Hemoglobin Levels Predict Cyclosporin A Exposure in Pediatric Renal Transplant Patients

A population pharmacokinetic analysis of pediatric renal transplant recipients found that hemoglobin strongly influences exposure to cyclosporin A, identifying it as a reproducible covariate that could refine trough interpretation and exposure-risk assessment.
In a retrospective PopPK dataset of 58 pediatric and young adult renal transplant recipients, investigators used nonlinear mixed-effects modelling to characterize clearance and trough concentrations (Cmin). The final structural model was a one-compartment model with first-order absorption and elimination; typical CL/F was ~15 L/h for a 40 kg reference. CL/F fell as hemoglobin rose, with an estimated ∼22.5% difference in CL/F across the observed hemoglobin range.
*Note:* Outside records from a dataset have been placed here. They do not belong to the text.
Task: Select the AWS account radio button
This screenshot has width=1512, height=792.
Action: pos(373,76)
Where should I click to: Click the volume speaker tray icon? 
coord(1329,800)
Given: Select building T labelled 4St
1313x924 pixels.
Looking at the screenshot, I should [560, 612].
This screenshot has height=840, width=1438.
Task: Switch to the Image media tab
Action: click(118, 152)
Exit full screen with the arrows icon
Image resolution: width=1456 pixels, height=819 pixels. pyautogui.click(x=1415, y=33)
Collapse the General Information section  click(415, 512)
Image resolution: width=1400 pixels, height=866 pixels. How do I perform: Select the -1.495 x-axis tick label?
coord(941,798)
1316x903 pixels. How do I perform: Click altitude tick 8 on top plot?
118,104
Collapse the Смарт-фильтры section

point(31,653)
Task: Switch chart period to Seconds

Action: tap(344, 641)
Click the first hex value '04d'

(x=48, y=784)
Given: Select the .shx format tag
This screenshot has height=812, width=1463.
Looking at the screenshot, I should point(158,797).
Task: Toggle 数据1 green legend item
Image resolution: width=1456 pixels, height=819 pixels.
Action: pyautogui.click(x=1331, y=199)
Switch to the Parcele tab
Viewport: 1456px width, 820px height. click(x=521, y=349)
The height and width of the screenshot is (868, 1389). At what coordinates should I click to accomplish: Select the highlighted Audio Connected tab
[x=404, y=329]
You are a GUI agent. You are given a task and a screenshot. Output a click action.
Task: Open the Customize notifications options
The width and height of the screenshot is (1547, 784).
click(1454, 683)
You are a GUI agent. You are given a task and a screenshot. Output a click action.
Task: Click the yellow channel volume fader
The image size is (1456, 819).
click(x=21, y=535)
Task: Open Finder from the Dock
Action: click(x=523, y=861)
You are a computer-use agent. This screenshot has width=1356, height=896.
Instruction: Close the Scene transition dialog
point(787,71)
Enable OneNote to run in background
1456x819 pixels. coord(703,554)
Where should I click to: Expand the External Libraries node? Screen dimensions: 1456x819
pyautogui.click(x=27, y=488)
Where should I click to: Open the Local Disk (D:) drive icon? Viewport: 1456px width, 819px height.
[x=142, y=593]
Visual predictive checks and bootstrapping supported model robustness, and simulations showed the largest haemoglobin-related differences for Cmin versus smaller effects on Cmax and AUC.
Lower hemoglobin was linked to higher apparent clearance and lower Cmin, consistent with altered erythrocyte binding, shifts in distribution, or comorbid physiology in anemic patients. The effect is directionally predictable: falling haemoglobin increases CL/F and reduces trough concentrations, raising the probability of subtherapeutic Cmin and directly informing Cmin-targeted dosing decisions.